Antes de chegar ao Governo, foi membro da unidade de missão do Programa Capitalizar que apresentou ao Executivo um conjunto de medidas para dinamizar a economia e o mercado de capitais. Algumas estão já em vigor como, por exemplo, as Sociedades de Investimento Mobiliário para o Fomento da Economia (SIMFE). Além disso, Pedro Siza Vieira tem sido dentro do Executivo um forte defensor dos REIT – os Real Estate Investment Trusts – um tipo de sociedades de investimento imobiliário cotadas em bolsa e que têm como objetivo dinamizar este mercado imobiliário, sabe o ECO.
Siza Vieira não vê qualquer impedimento entre as tarefas que desempenha no Executivo e o facto de ter uma quota de 50% numa empresa no setor imobiliário ou de ter defendido as SIMFE. Questionado pelo ECO, através do gabinete de imprensa, sobre se vê algum condicionamento legal e/ou ético, o ministro foi categórico: “Não”.
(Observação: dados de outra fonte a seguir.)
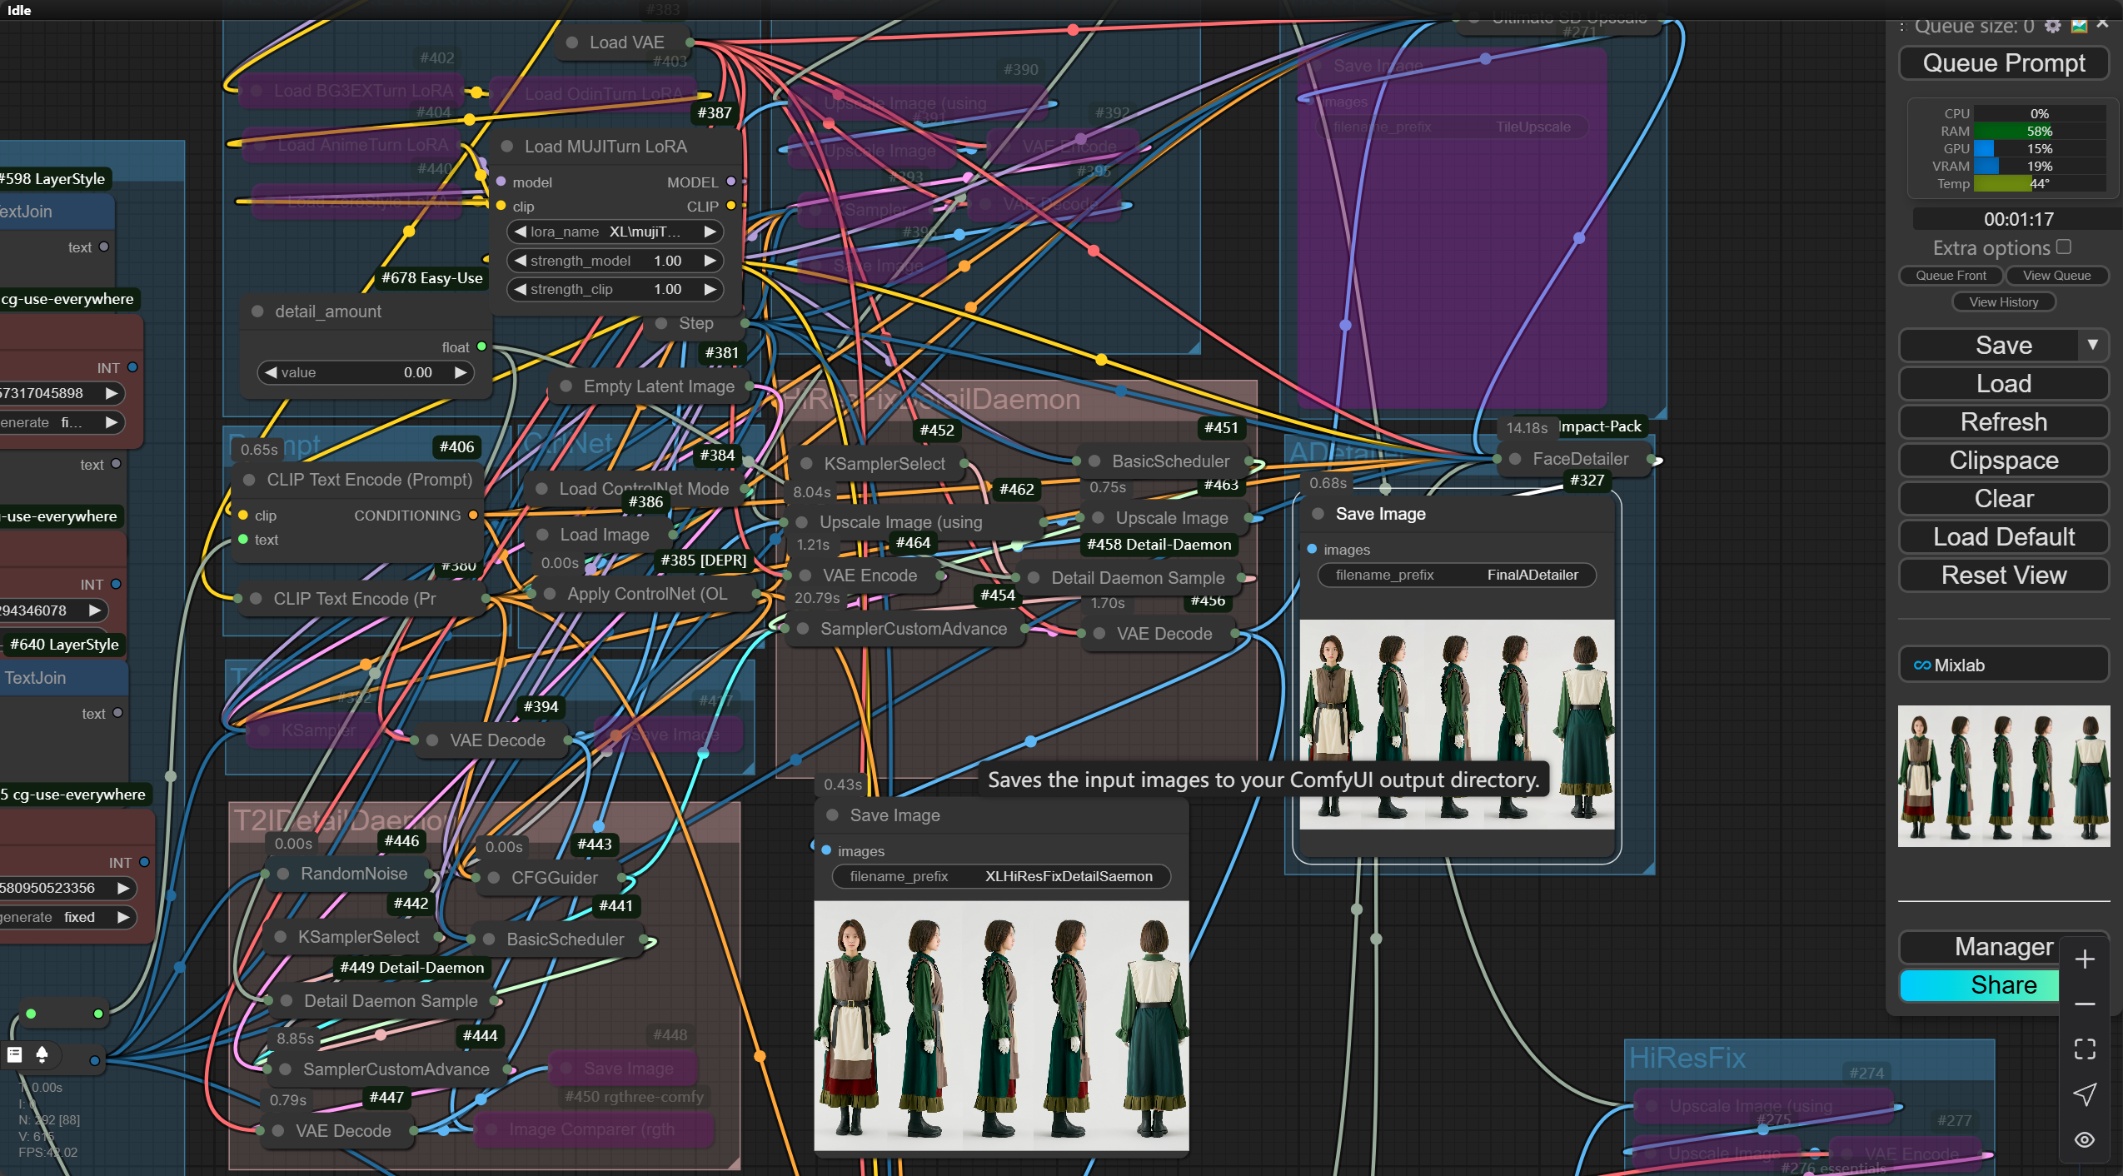Open the Save button dropdown arrow

tap(2092, 345)
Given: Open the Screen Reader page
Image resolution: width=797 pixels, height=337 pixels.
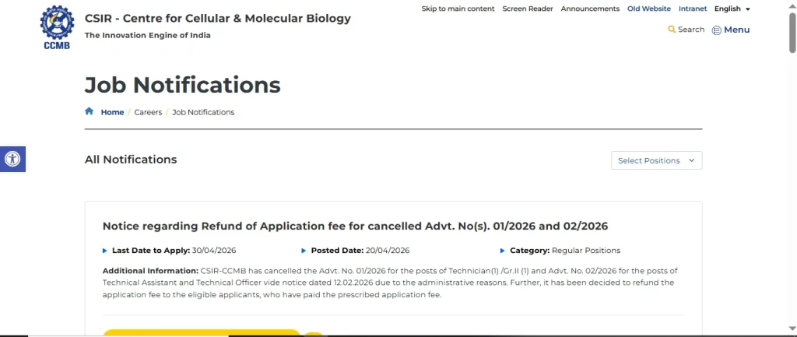Looking at the screenshot, I should tap(528, 9).
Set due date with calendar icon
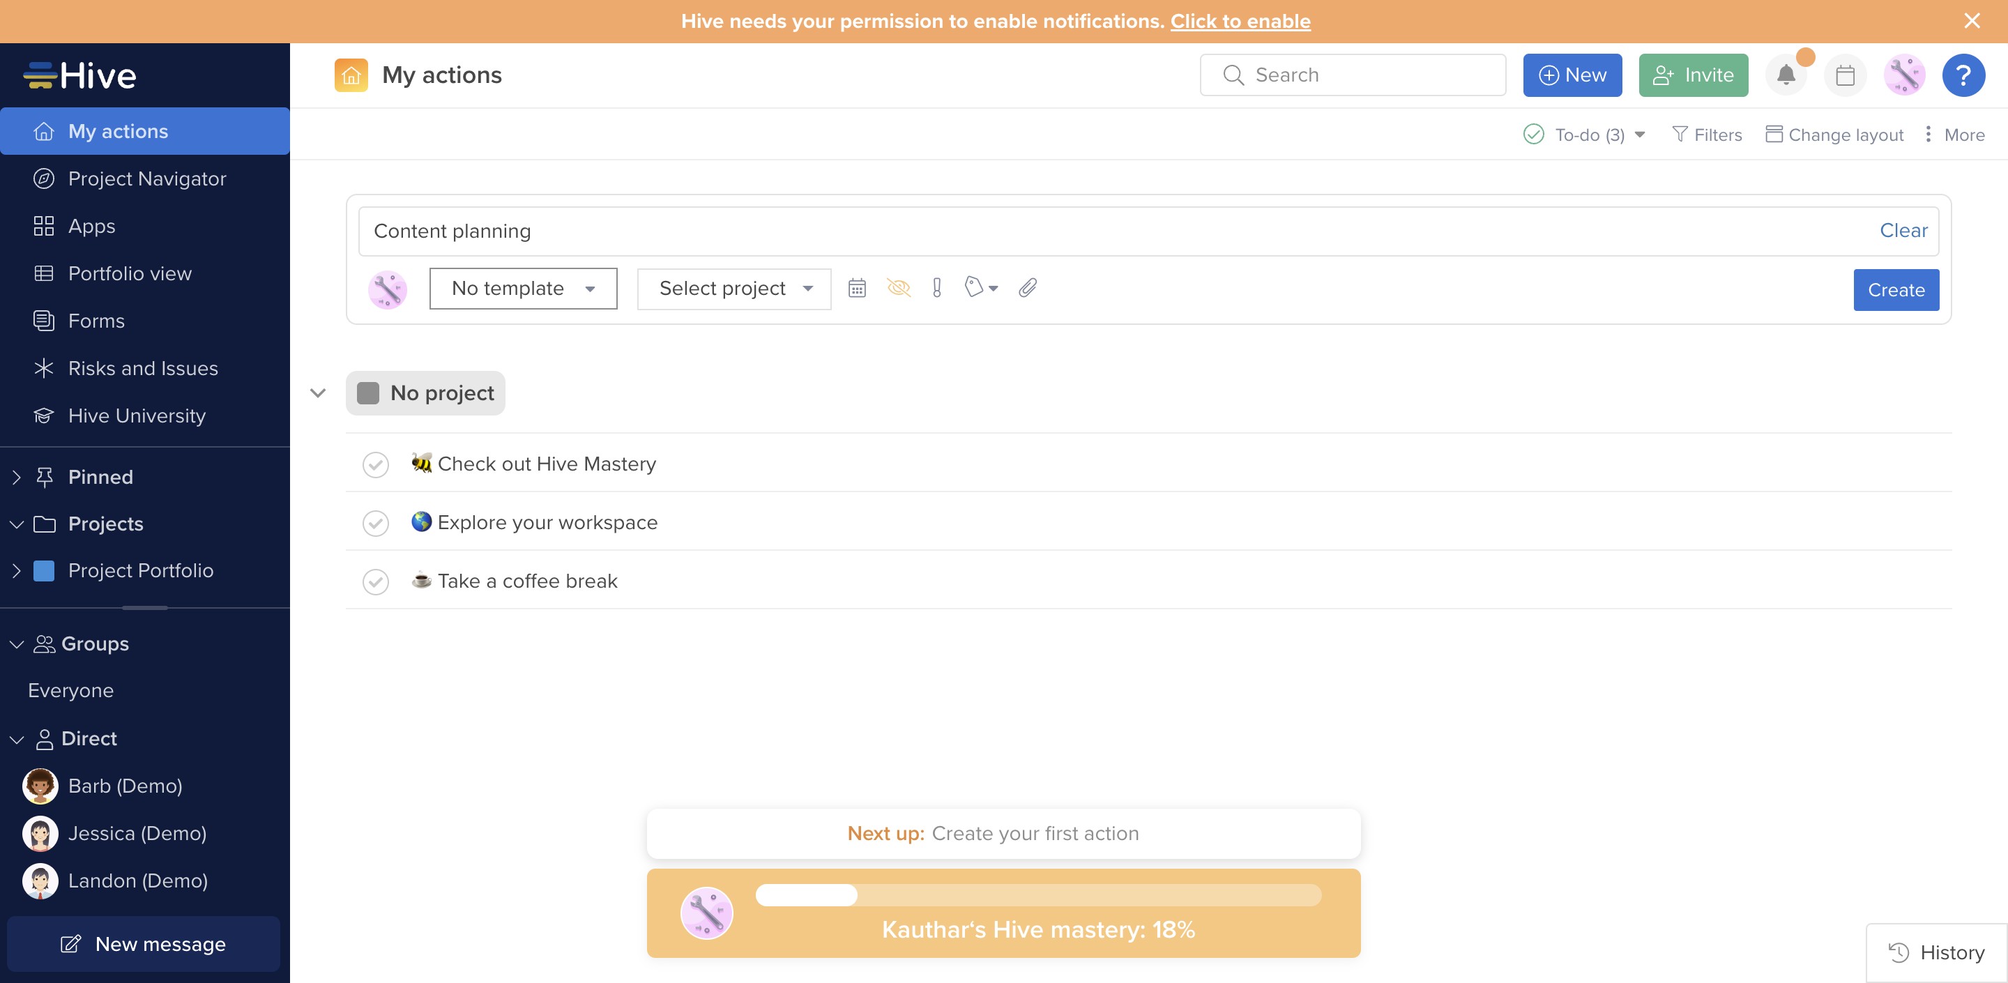The width and height of the screenshot is (2008, 983). 857,288
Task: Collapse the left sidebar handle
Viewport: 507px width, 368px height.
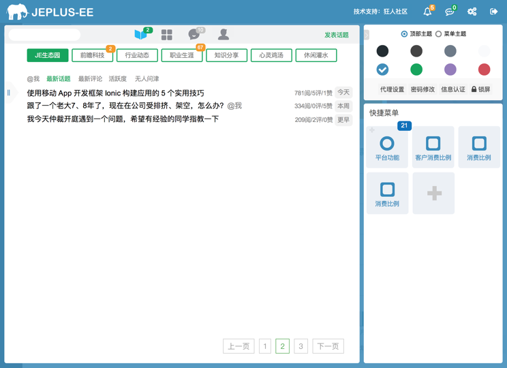Action: click(x=9, y=93)
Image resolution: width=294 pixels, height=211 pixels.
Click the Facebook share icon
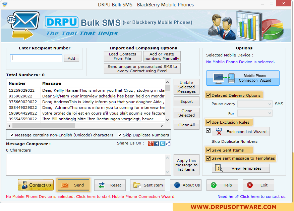(157, 143)
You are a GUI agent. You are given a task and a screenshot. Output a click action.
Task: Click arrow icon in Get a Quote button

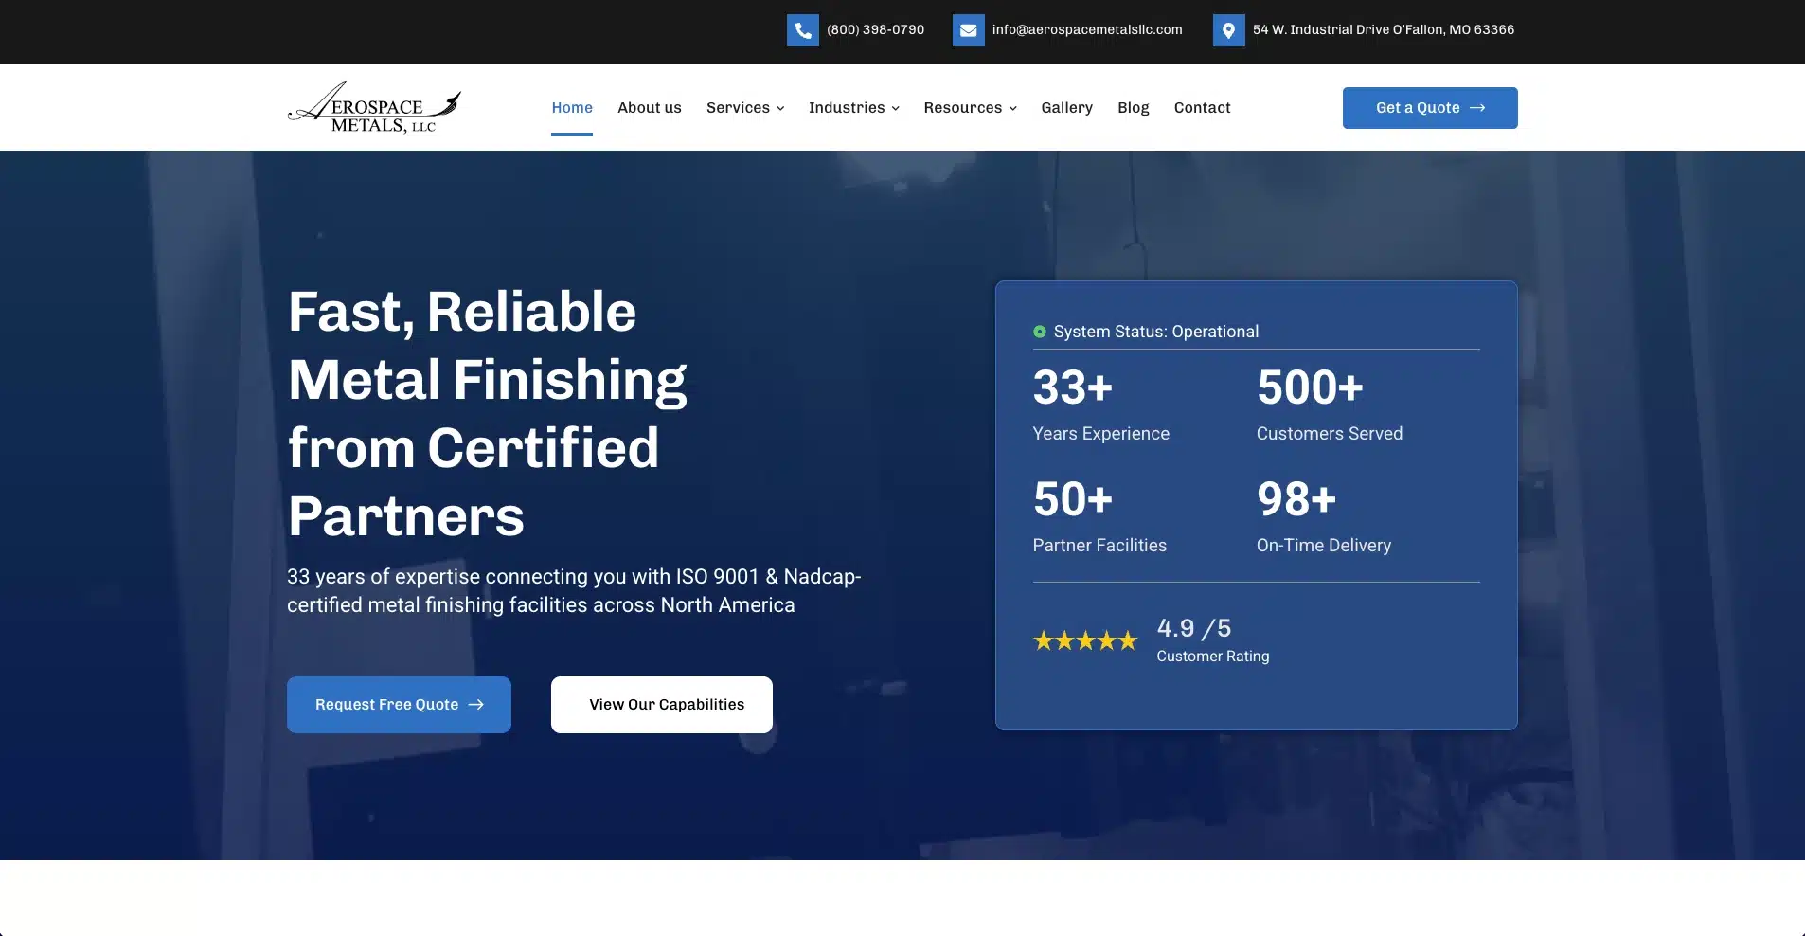point(1477,108)
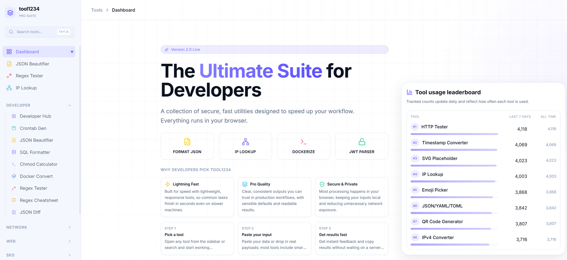Go to Tools breadcrumb link
The image size is (567, 260).
(x=96, y=10)
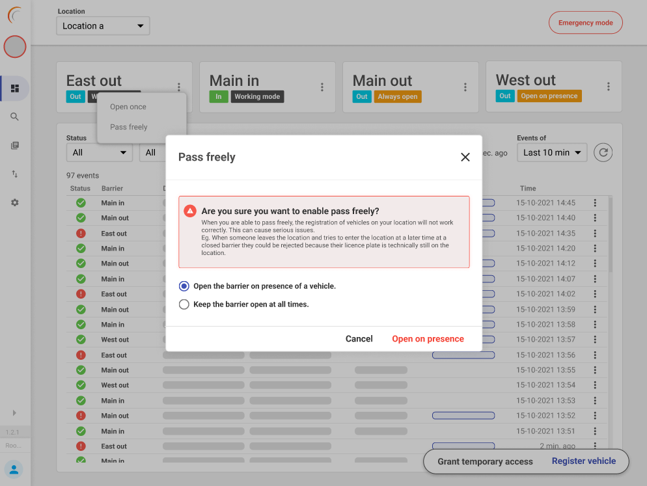Choose 'Open once' from context menu

coord(128,107)
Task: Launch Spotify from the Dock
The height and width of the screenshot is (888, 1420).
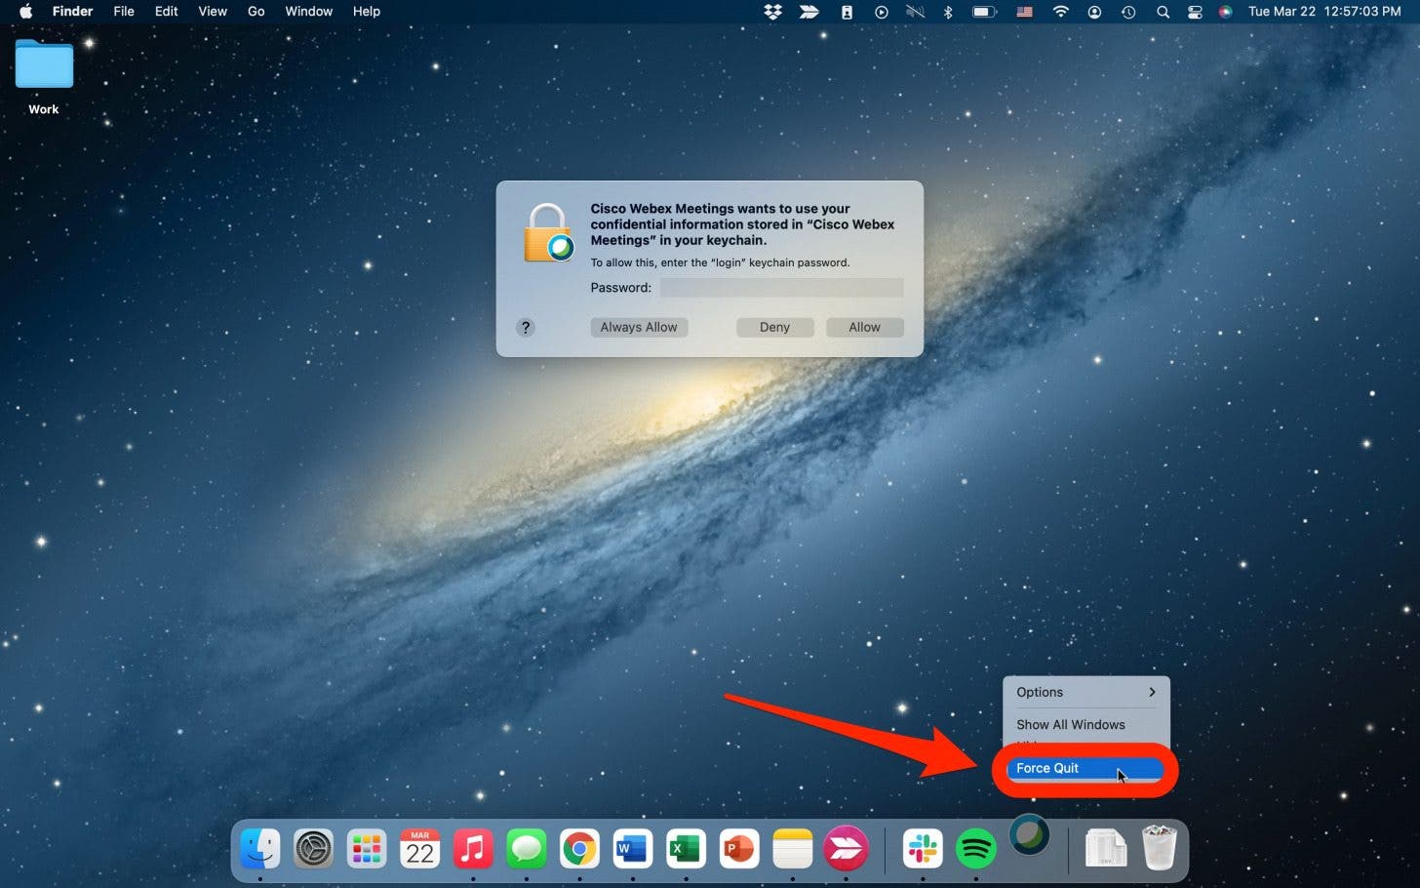Action: 975,849
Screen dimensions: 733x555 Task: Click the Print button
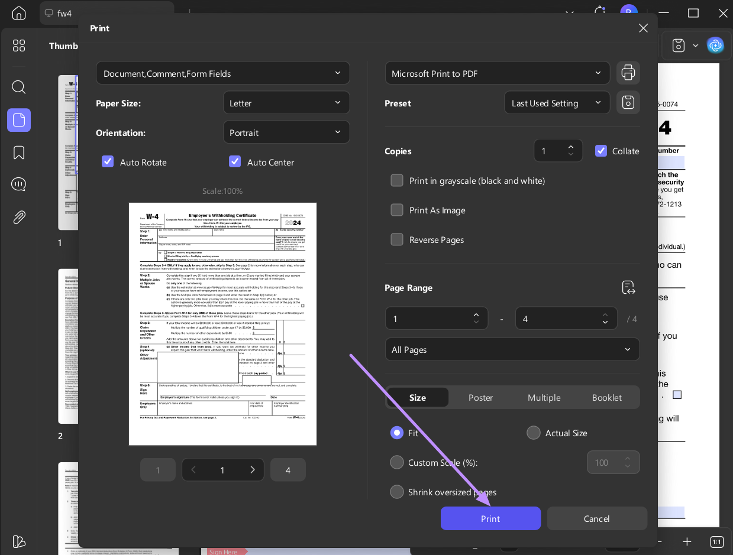tap(490, 518)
O Código de Conduta, aprovado por este Governo em setembro de 2016, fixa também regras para os membros do Executivo com o objetivo de valorizar o exercício dos cargos públicos, onde são fixadas normas sobre como gerir situações de possíveis conflitos de interesse.
Esta foi aliás a legislação invocada recentemente pelo ministro Siza Vieira para pedir escusa de intervir em matérias relacionadas com o setor elétrico enquanto se encontrar em curso a OPA da China Three Gorges sobre a totalidade do capital da EDP. No despacho onde o primeiro-ministro dispensa Siza Vieira de intervir nestas matérias, António Costa explica que tinha pedido ao ministro Adjunto que acompanhasse diversos assuntos energéticos. Além disso, o chefe do Executivo adianta que a CTG é assessorada pela Linktaters, a sociedade de advogados de onde veio Siza Vieira e onde foi sócio durante 16 anos. Apesar de ter dito que não teve “qualquer contacto” como advogado com a CTG ou com seus representantes, o ministro Pedro Siza Vieira entendeu que “a situação pode suscitar dúvidas sobre a sua imparcialidade na apreciação das matérias relativas ao setor elétrico”.
Na semana passada foi adiantado pelo Público que o Governo alterou uma lei à medida da OPA à EDP e o Expresso avançou que o ministro Siza Vieira reuniu com a empresa CTG quando já estava em funções, uma notícia que levou o ministro a fazer um esclarecimento ao semanário do grupo Impresa.